I can grade from workpaper if used
(c) Prepare the journal entry to record income tax expense, deferred taxes, and the income taxes payable for 2007. (Workpaper answer is NOT sufficient for this one!)
(d) What amounts will appear on the 2008 balance sheet related to the deferred taxes? Be sure to tell me whether the amount is classified as current or noncurrent. (Workpaper answer is NOT sufficient for this one!)
Amounts on 12/31/08 balance sheet related to deferred income taxes:
Deferred Tax Problems – Worksheet | 2007 | 2008 | 2009 |
Pre-tax accounting income | 240,000 | 560,000 | 725,000 |
Permanent differences: | |||
Life insurance premiums | 10,000 | 10,000 | 10,000 |
Book TI | 250,000 | 570,000 | 735,000 |
Temporary differences: | |||
Depreciation | (20,000) | (100,000) | (50,000) |
Prepaid rental income | 120,000 | (60,000) | (60,000) |
Construction contract | (90,000) | (90,000) | |
Taxable income (a) | 350,000 | 320,000 | 535,000 |
Applicable tax rate | 35% | 40% | 40% |
Income taxes payable/(receivable) (a) | 122,500 | 128,000 | 214,000 |
Inventory of temporary differences (b) | |||
Depreciation | (20,000) | (120,000) | (170,000) |
Prepaid rental income | 120,000 | 60,000 | – |
Construction contract | – | (90,000) | (180,000) |
0 | – | – | – |
Total net temp differences | 100,000 | (150,000) | (350,000) |
Applicable tax rate | 40% | 40% | 40% |
Deferred taxes (net) ending | 40,000 | (60,000) | (140,000) |
Deferred taxes (net) beginning | – | 40,000 | (60,000) |
Change in net deferred taxes | 40,000 | (100,000) | (80,000) |
Taxes (payable)/receivable from above | (122,500) | (128,000) | (214,000) |
Income tax expense | 82,500 | 228,000 | 294,000 |
Classification on balance sheet (d) | |||
Current deferred tax assets | 24,000 | 24,000 | |
Noncurrent deferred tax assets | 16,000 | ||
Current deferred tax liabilities | (72,000) | ||
Noncurrent deferred tax liabilities | (84,000) | (68,000) | |
Total net deferred tax | 40,000 | (60,000) | (140,000) |
TRUE | TRUE | TRUE |
(a), (b) and (d) on working paper above
(c) Income Tax Expense ($122,500 – $70,000)…………………………………… 82,500
Deferred Tax Asset………………………………………………………………… 40,000
Income Tax Payable ($350,000 × 35%)…………………………….. 122,500
Comments: The tricky item is the $120,000 in unearned rent revenue because only half is current and the other half will not be on tax return for 2 years.

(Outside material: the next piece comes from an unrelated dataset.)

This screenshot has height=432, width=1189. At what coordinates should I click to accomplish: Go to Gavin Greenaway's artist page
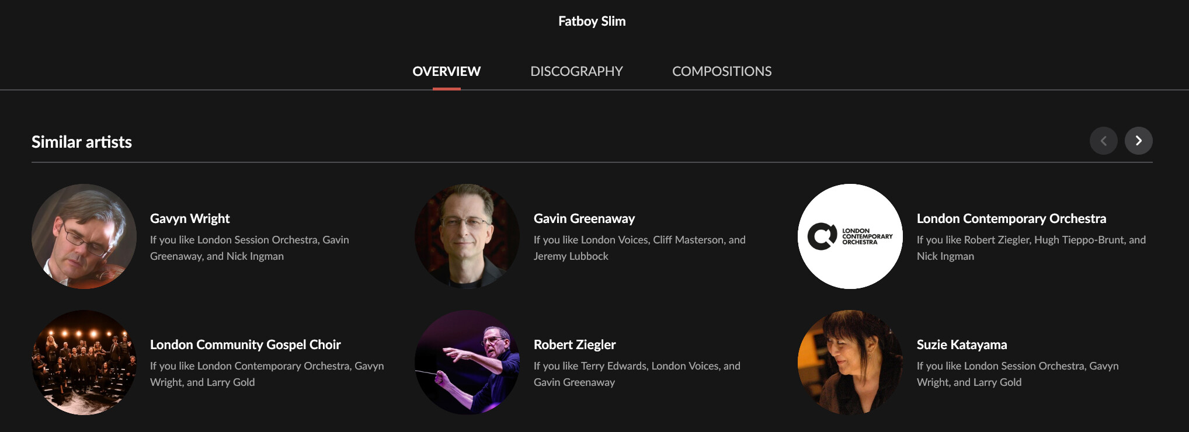(x=584, y=218)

We present deferred taxes on the balance sheet as two amounts by netting the current items and then netting the noncurrent items. For 2007 (not required) we have a current deferred tax asset of $24,000 (120,000/2 * 40%) and a noncurrent deferred tax asset of $16,000 {computation = [(20,000) + 60,000] * 40%}. For 2008, it is easier since the $60,000 of rent will be deductible in one year (60,000 * 40%) and gives us a current deferred tax asset. Both the depreciation is noncurrent because it is related to noncurrent assets and the construction accounting deferral is long-term because the taxes will not be due on the contract for 2 more years. Thus the noncurrent deferred tax liability is $84,000 {(120,000 + 90,000)* 40%}. We use 40% for all deferred tax amounts because the enacted law contains the 40% tax rate in 2007.